Girls' Education Challenge
2017 Evaluation Baseline Sierra Leone
The Girls' Education Challenge (GEC) aims to help the world’s poorest girls improve their lives through education and supporting better ways of getting girls in school and ensuring they receive a quality of education to transform their future. A consortium of organizations led by Plan International implemented the project in Sierra Leone, focusing on marginalized girls and children with disabilities. I lead the quantitative analysis on a team coordinated by International Solutions Group to conduct a mixed-methods baseline. I designed a joint sampling strategy to measure minimum detectable effects in transition and learning outcomes using difference-in-difference analysis. I designed the data collection methodology, trained a team of 25 enumerators, and supported them in the field. I conducted the entire quantitative analysis using school and classroom data from over 200 schools, 1,100 student learning assessments, and 1,000 household surveys to extremely rigorous funder specification. Our team provided a thorough descriptive analysis of the beneficiaries, highlighting potential course corrections for implementers, and possibilities and risks to consider for the upcoming midline and endline evaluations.
Evaluation: Guatemala Education Quality & Secondary Education Project
A team of two consultants and a World Bank staffer evaluated an $80 million IBRD loan to the Guatemalan government. This complex project was revised five times, spanned five changes in World Bank supervision and six presidential administrations. We needed to estimate enrollment rates to understand project effects, but there hadn't been a census in 13 years and government estimates varied by million people. I created a new population prediction model by merging national census, school enrollment, and birth and death record data to estimate populations by municipality -- something never done before there.
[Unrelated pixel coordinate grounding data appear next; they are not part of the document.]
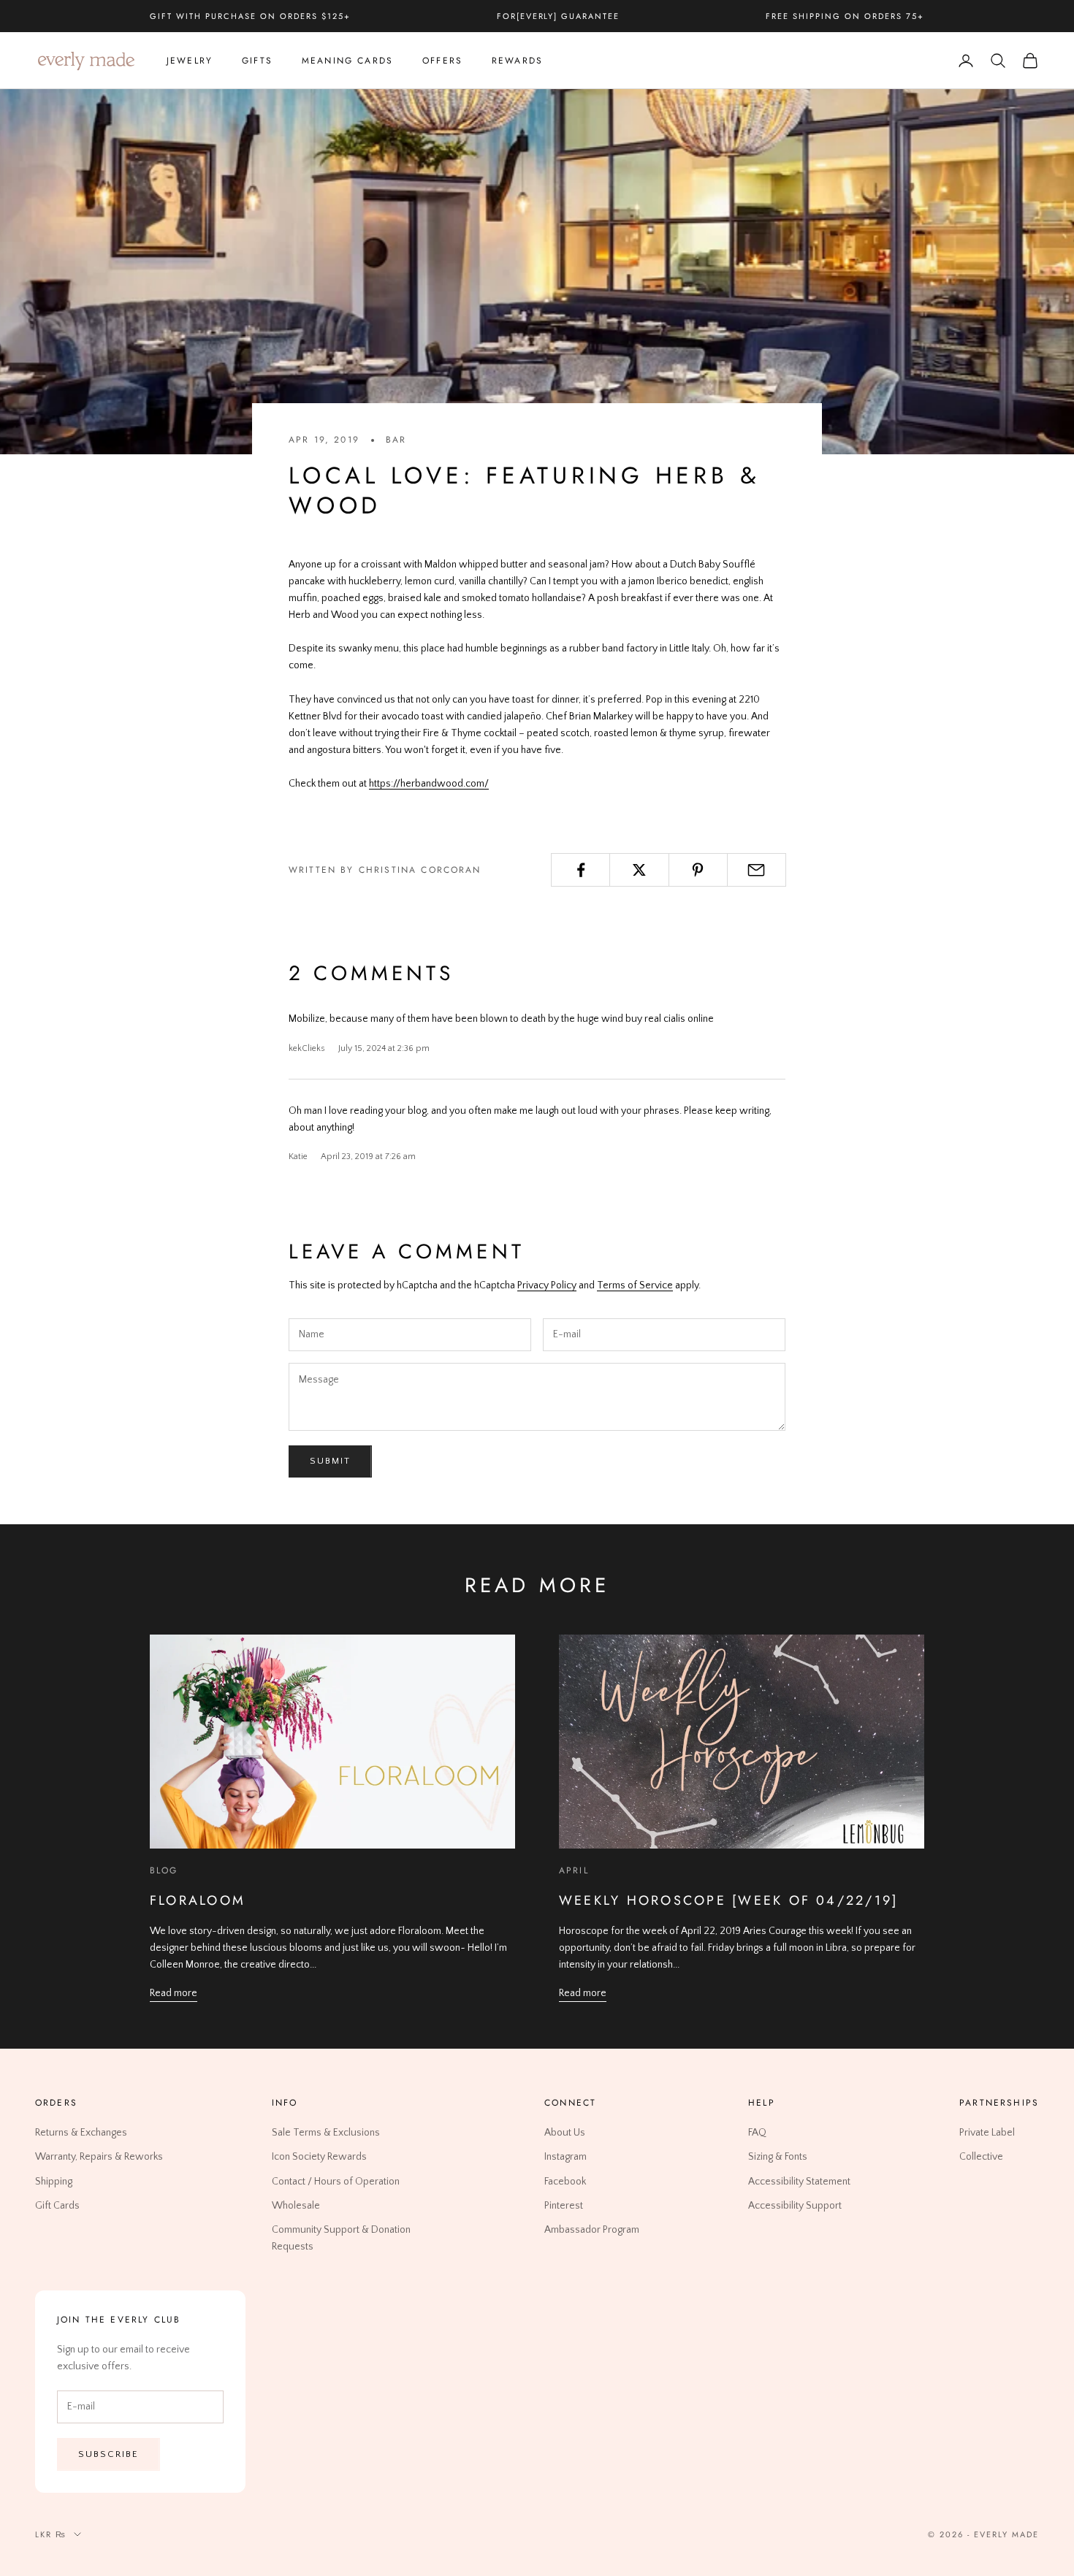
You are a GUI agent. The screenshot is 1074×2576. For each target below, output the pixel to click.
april (574, 1870)
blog (164, 1870)
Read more (173, 1993)
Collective (981, 2157)
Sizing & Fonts (777, 2157)
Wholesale (296, 2206)
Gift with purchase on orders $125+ (250, 16)
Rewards (517, 60)
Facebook (565, 2181)
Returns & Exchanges (81, 2133)
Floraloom (197, 1900)
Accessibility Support (795, 2206)
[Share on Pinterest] (698, 870)
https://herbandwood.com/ (429, 784)
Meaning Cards (347, 60)
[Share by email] (756, 870)
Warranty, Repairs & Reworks (99, 2157)
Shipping (53, 2181)
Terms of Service (635, 1285)
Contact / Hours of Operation (336, 2181)
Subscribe (108, 2454)
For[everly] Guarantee (558, 16)
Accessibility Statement (799, 2181)
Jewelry (190, 60)
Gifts (257, 60)
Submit (330, 1461)
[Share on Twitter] (639, 870)
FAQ (757, 2133)
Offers (442, 60)
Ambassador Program (591, 2230)
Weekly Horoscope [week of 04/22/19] (728, 1900)
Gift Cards (57, 2206)
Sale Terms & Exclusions (326, 2133)
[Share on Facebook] (580, 870)
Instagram (565, 2157)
Triangulating using student achievement data, focus groups, and field visits helped us understand how the project succeeded at improving school access, but at the cost of education quality. I conducted an economic analysis that demonstrated that some of the least popular interventions were actually the most cost-effective. The report received commendation by the World Bank's independent evaluation group.
Indicator Design: Tanzania Big Results Now in Education
In one of the World Bank's first results-based education financing, our team created a series of indicators that not only measured success, would determine how much funding the government received from the World Bank, and linked to how much funding schools would receive from the government.
We developed the indicators with the government through a series of innovative workshops. The indicators needed to be nuanced enough to work in a highly diverse country, but simple enough that teachers and school leaders understood them, balancing measuring growth vs. proficiency. Ultimately we created a series of six disbursement-linked indicators, which included portions relevant to school leaders, and separate portions relevant to the government. The project served as a blueprint for numerous other education projects.
Gender and Economic Development in Millennium Challenge Corporation Indicators
The Millennium Challenge Corporation uses a series of indicators to decide how it apportions funding to developing and middle-income countries. The team reviewed the gender sensitivity of current indicators and proposed possible alternatives for evaluating applicant countries. It required approaching the series of indicators from a unique perspective to understand how indicator definitions and global context influenced whether the indicators were supportive, indifferent, or detrimemental to gender equity, and identifying creative alternative measures.